Key next steps following from the Cumulative Impact Assessment to be taken in 2023 include advancing the proposed City policy and implementing practice changes; additional quantitative data gathering and analysis, to be displayed in a public-facing data dashboard; and continued and strengthened community engagement. The co-governance approach employed during the Assessment will extend into this next phase of work, with OCEE and CDPH working with the EEWG to make decisions together and ensure ongoing accountability.
"This report gives us a clear picture of which communities are being harmed and how, and what it will take to protect them.
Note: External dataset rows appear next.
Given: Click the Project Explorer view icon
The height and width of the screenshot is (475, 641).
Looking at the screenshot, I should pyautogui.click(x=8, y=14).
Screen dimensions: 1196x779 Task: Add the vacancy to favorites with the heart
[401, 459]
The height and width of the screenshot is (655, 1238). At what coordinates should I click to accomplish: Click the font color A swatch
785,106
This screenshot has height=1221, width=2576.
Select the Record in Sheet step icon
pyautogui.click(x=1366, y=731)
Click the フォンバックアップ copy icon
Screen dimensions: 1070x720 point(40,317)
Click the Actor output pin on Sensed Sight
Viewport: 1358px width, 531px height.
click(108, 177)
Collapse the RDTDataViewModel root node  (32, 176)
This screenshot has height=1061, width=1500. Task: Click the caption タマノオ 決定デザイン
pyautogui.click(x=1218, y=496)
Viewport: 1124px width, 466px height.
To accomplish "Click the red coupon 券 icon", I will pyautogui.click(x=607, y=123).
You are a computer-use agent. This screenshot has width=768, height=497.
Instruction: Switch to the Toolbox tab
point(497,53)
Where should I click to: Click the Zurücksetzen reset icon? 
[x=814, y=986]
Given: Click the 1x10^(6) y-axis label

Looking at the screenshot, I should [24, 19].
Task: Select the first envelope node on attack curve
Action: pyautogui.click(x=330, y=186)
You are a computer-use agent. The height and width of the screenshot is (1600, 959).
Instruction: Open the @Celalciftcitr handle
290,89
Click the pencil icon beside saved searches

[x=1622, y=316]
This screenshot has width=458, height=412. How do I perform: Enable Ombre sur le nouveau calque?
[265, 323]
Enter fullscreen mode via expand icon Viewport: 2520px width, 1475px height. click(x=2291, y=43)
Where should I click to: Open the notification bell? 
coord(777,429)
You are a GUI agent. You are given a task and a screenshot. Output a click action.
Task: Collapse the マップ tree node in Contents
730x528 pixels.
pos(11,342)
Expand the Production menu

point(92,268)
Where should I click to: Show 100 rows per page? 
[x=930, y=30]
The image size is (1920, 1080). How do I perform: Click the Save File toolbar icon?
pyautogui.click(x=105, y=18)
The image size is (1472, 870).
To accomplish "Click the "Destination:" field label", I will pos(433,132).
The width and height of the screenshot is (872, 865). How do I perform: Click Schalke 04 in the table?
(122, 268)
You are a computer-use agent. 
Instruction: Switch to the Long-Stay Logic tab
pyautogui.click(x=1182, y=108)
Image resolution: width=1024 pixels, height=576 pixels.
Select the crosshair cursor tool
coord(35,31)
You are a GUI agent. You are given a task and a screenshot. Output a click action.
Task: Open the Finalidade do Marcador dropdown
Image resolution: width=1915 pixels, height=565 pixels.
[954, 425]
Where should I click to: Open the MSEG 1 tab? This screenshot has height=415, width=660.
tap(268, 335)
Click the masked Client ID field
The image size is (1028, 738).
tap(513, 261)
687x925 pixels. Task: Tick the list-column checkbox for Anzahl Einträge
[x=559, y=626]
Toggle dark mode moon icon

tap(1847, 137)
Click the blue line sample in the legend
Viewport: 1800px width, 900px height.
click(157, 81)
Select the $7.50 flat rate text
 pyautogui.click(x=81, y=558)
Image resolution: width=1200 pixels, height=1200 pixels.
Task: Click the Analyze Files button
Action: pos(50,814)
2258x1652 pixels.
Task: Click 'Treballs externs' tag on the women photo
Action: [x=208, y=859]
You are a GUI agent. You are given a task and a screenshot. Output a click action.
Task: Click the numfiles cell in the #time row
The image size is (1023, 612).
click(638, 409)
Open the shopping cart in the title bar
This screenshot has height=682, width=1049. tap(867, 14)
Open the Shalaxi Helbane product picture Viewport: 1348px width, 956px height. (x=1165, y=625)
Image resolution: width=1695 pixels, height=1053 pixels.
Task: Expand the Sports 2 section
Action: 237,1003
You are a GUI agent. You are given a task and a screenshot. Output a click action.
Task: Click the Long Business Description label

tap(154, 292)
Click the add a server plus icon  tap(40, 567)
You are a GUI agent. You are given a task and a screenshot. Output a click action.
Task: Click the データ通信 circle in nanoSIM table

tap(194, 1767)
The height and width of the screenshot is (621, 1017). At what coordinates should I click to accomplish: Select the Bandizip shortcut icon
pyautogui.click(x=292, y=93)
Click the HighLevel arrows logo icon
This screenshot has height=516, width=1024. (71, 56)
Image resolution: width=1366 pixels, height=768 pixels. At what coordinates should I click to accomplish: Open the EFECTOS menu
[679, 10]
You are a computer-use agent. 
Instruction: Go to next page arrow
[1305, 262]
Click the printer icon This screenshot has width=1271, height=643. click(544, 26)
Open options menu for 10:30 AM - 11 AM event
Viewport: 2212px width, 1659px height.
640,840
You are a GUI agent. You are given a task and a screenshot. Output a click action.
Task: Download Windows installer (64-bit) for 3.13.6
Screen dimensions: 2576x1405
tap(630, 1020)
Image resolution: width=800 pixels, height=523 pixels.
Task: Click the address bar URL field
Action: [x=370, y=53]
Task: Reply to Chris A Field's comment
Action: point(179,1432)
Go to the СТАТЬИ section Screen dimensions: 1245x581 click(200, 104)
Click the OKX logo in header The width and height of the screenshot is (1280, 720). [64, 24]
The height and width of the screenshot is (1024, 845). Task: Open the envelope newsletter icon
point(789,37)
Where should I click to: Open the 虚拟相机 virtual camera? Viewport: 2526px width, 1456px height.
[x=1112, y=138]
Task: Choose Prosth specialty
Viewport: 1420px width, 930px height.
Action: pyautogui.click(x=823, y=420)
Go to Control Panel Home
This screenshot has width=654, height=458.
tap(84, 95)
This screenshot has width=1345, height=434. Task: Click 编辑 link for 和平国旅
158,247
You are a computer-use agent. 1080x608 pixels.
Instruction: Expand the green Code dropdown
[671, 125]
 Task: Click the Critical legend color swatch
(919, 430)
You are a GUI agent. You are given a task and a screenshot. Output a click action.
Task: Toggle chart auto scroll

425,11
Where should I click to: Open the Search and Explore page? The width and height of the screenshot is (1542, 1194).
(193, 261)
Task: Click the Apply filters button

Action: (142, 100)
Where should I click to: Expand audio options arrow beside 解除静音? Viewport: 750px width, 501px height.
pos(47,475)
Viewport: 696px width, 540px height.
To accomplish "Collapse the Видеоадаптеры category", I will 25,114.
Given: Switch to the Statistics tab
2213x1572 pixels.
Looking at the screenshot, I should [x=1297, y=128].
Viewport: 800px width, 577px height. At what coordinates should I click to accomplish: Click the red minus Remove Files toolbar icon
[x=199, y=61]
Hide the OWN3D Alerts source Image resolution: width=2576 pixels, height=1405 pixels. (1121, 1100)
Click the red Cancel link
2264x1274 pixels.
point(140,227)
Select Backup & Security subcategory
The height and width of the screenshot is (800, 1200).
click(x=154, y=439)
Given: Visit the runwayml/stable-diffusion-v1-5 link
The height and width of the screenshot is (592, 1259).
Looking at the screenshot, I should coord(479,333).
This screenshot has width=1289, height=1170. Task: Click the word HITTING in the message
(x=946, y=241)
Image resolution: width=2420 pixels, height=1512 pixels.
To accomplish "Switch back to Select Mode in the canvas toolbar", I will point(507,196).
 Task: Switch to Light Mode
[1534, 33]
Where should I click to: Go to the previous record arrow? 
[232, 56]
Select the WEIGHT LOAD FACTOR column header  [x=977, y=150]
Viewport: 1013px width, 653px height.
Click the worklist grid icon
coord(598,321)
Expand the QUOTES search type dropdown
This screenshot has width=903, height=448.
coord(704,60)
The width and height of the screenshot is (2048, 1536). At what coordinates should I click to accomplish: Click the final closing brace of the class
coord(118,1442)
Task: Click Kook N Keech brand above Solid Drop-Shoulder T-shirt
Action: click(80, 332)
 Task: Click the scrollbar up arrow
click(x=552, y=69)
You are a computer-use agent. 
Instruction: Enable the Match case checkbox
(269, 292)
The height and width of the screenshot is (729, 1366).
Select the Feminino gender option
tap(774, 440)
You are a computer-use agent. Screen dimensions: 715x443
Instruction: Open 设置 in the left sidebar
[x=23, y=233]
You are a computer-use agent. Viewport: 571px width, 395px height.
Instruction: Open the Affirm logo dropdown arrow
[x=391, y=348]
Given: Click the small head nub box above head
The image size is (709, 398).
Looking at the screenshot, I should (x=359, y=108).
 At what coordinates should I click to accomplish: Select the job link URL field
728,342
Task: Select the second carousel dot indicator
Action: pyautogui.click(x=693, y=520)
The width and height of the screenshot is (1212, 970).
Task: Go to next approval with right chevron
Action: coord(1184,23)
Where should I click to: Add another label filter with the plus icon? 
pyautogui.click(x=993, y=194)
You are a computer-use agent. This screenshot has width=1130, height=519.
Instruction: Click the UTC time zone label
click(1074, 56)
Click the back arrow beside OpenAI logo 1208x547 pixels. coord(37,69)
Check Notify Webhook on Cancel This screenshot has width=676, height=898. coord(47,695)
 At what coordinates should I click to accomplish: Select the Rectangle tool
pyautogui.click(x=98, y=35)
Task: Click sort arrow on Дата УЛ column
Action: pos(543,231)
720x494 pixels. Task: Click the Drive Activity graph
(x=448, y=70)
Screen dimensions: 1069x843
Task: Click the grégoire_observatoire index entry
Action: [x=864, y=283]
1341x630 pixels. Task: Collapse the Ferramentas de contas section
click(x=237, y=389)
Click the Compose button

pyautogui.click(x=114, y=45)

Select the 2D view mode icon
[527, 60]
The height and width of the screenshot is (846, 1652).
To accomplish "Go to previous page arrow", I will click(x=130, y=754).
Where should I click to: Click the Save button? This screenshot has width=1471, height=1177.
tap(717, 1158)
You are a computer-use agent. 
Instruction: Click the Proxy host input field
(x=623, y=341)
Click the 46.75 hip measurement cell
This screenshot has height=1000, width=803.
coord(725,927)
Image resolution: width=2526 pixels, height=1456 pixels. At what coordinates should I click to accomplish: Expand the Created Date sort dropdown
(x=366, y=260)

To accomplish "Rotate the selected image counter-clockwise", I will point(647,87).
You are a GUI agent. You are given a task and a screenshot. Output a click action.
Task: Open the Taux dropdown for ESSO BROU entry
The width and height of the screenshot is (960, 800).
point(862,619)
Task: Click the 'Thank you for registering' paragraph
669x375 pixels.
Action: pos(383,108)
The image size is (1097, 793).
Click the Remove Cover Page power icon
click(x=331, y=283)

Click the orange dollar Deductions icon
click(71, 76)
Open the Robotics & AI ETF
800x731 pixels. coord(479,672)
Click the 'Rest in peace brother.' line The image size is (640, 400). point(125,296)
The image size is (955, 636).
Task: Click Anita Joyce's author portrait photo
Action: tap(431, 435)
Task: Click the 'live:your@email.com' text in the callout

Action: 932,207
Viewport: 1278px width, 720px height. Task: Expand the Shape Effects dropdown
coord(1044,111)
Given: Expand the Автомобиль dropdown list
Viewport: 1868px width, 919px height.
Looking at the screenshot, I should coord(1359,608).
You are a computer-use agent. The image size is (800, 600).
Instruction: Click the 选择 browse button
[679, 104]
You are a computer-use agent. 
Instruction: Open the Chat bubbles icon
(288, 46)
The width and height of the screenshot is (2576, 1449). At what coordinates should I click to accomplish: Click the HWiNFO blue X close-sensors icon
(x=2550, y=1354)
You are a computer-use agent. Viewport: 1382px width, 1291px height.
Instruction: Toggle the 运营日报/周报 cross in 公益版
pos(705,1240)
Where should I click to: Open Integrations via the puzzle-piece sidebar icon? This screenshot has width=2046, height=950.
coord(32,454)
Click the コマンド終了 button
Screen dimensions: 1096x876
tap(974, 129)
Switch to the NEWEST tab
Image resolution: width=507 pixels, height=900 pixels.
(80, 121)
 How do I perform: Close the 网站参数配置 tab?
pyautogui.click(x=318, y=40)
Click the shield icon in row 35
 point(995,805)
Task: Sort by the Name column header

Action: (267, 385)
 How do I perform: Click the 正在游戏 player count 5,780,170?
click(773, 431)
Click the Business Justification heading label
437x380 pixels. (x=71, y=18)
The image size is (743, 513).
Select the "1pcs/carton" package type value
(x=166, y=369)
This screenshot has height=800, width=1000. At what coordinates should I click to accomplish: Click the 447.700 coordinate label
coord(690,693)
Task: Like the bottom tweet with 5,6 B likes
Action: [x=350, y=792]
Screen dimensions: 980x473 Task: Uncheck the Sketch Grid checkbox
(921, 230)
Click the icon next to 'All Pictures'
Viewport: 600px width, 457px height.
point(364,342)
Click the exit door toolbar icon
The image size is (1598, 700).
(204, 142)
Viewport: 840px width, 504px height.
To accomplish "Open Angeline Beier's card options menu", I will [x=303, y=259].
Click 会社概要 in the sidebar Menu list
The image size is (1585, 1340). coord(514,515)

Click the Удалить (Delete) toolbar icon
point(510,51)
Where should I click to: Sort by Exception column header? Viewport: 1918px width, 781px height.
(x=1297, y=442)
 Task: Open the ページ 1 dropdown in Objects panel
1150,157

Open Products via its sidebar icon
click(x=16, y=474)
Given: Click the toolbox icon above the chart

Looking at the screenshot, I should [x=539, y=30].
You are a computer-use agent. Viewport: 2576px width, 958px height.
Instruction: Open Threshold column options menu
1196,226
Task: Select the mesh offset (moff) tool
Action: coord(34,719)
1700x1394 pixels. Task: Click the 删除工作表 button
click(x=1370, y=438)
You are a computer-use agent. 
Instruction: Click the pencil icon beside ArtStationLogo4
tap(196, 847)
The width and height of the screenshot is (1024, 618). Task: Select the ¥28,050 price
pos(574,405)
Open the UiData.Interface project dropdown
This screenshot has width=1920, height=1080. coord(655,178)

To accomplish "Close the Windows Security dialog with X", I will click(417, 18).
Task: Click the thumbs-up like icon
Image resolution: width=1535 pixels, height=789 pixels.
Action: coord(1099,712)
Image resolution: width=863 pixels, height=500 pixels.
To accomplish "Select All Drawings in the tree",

Now comes the hard part: the City must act on it,” said Alfredo Romo Executive Director of Neighbors for Environmental Justice.
Many people shared their time, expertise, and resources during the Cumulative Impact Assessment process – including community leaders from the Chicago Environmental Justice Network; staff from more the City departments who participated in an Interdepartmental EJ Work Group; business and industry representatives; and everyone who lifted their voices and provided input through surveys, in-person events, and written comments. Technical experts on the project include the Illinois Public Health Institute, Tetra Tech and APEX.